* **EXERCISE REQUIREMENTS**
Whatever appears in the records apart from pictures must be reproduced exactly.

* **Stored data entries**
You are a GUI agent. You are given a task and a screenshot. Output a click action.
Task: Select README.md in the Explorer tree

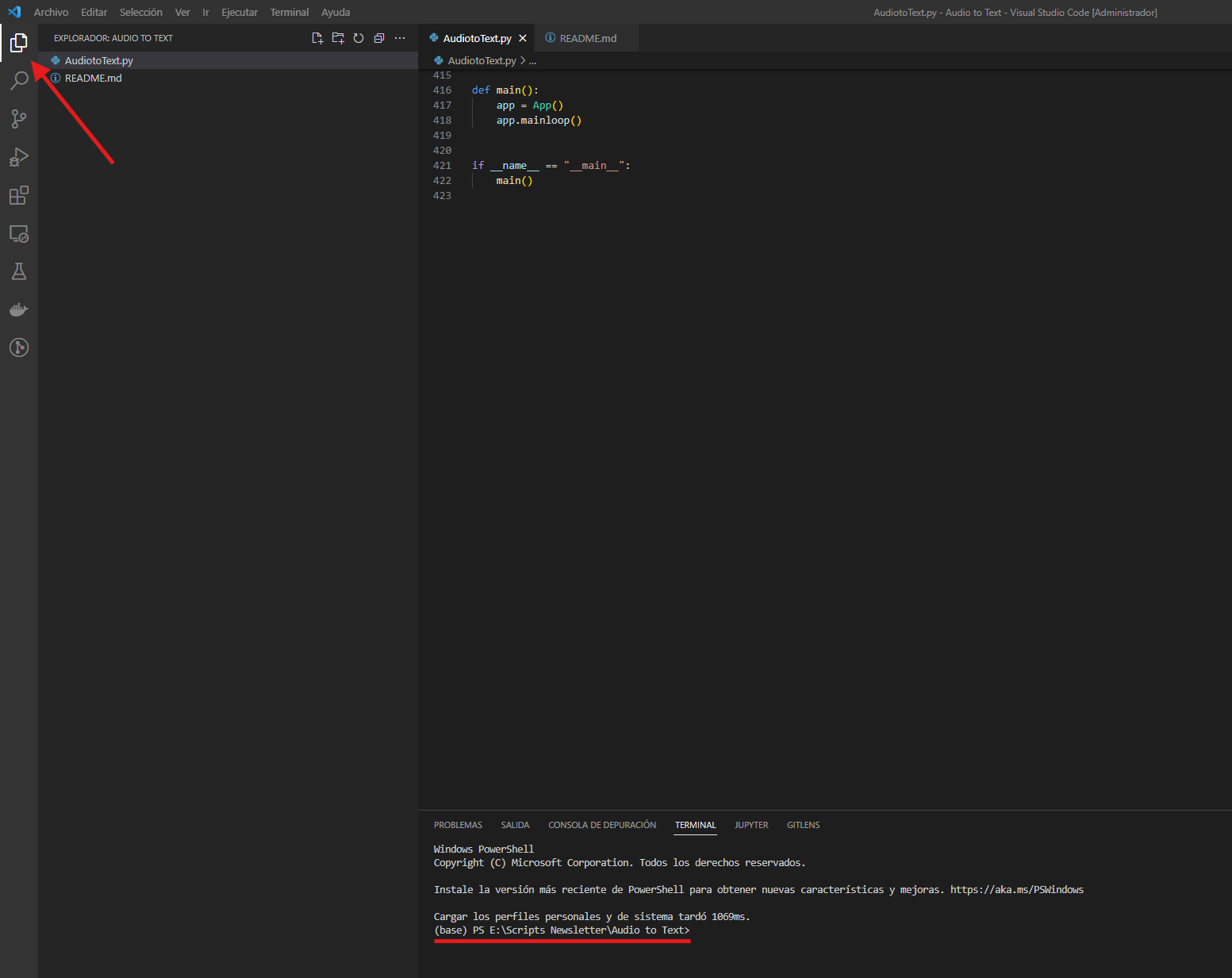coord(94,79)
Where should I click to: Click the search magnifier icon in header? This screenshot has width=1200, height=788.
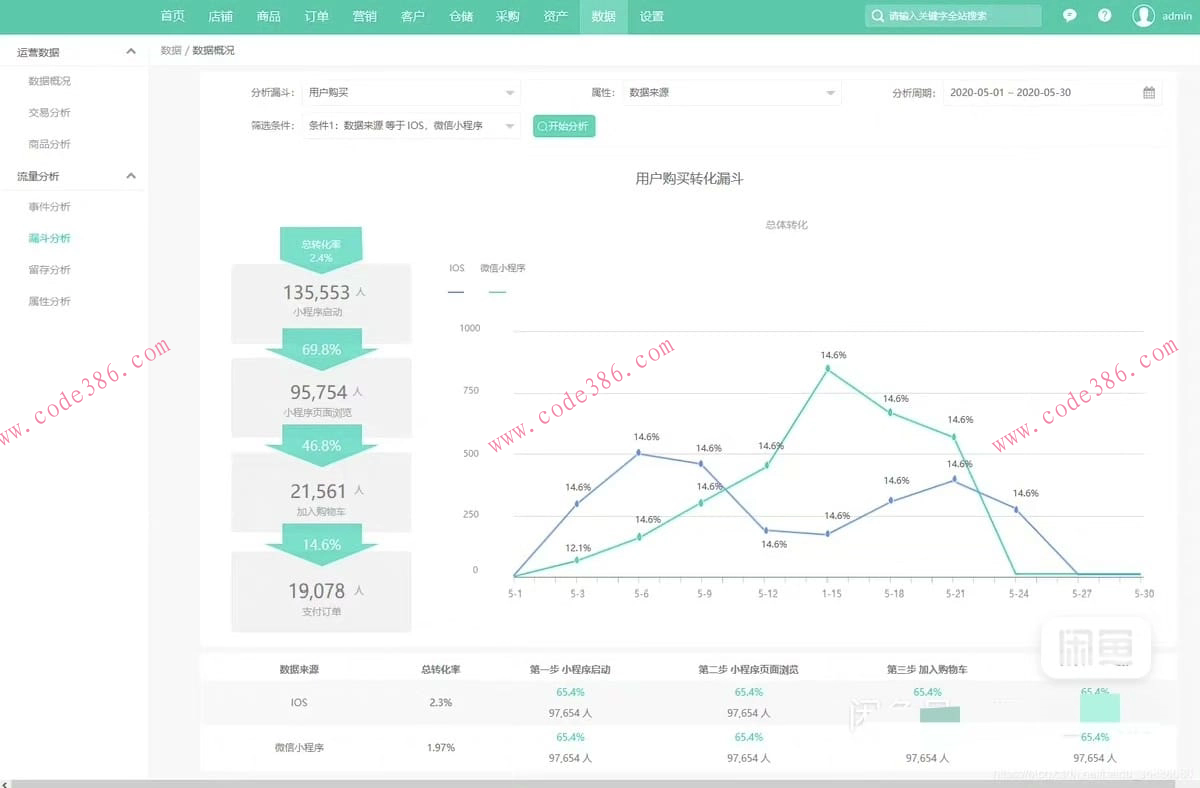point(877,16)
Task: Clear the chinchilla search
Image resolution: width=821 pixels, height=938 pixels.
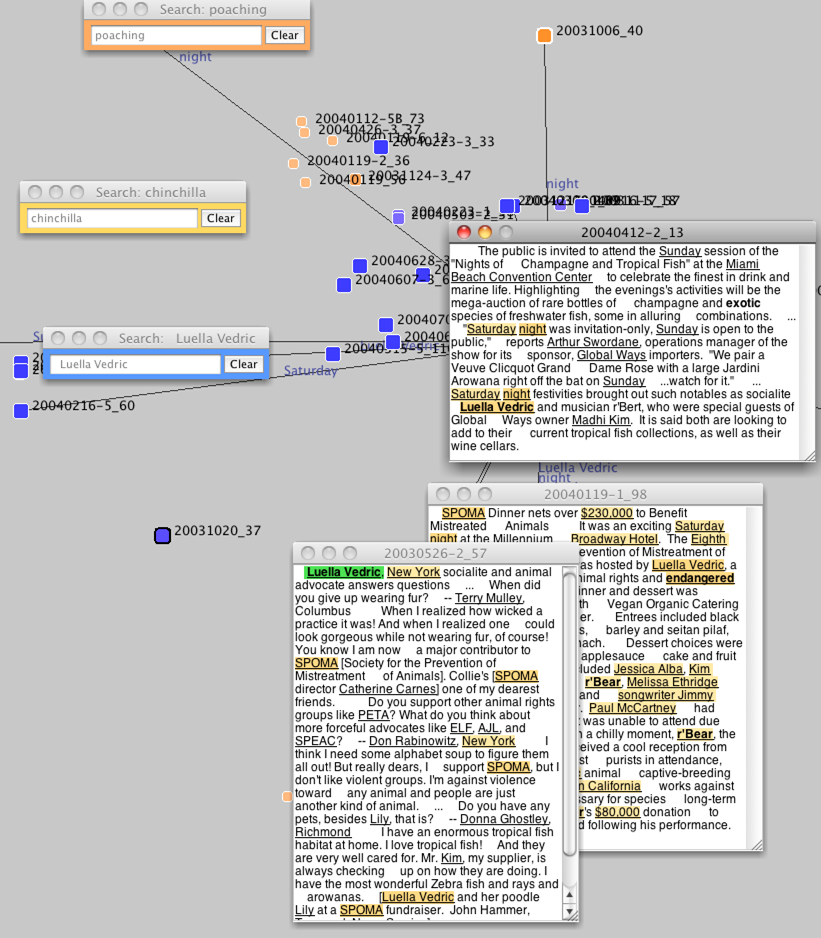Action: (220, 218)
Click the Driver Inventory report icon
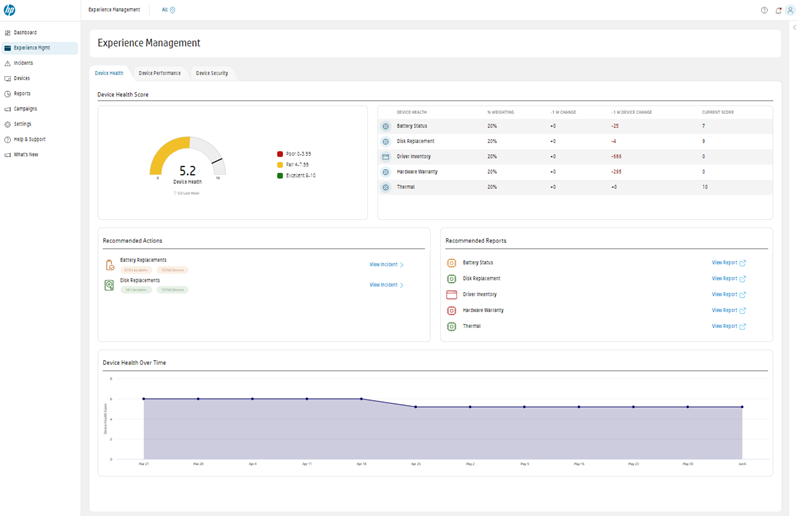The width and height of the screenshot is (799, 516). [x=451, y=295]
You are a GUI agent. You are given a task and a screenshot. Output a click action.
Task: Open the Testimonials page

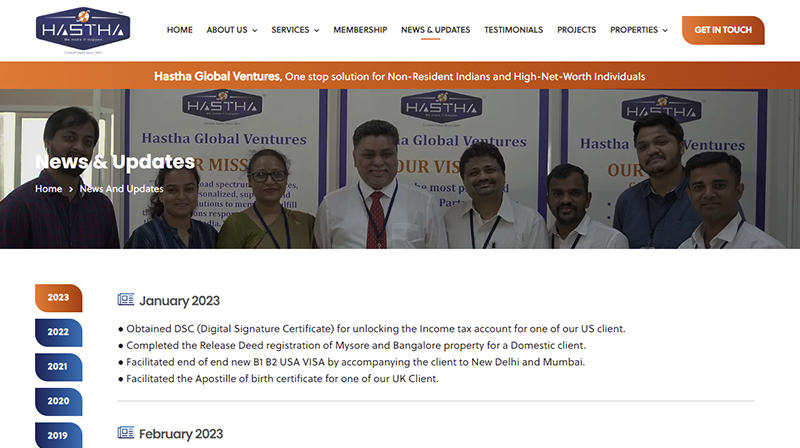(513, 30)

* **ANSWER TO THIS EXERCISE**
You are a GUI agent. You are given a task and a screenshot. Output a click action.
Task: Select README.md in the Explorer tree

coord(94,79)
Where should I click to: Click the search magnifier icon in header? This screenshot has width=1200, height=788.
point(877,16)
Task: Clear the chinchilla search
Image resolution: width=821 pixels, height=938 pixels.
Action: (220, 218)
Click the Driver Inventory report icon
The width and height of the screenshot is (799, 516). [x=451, y=295]
You are a GUI agent. You are given a task and a screenshot. Output a click action.
Task: Open the Testimonials page

(513, 30)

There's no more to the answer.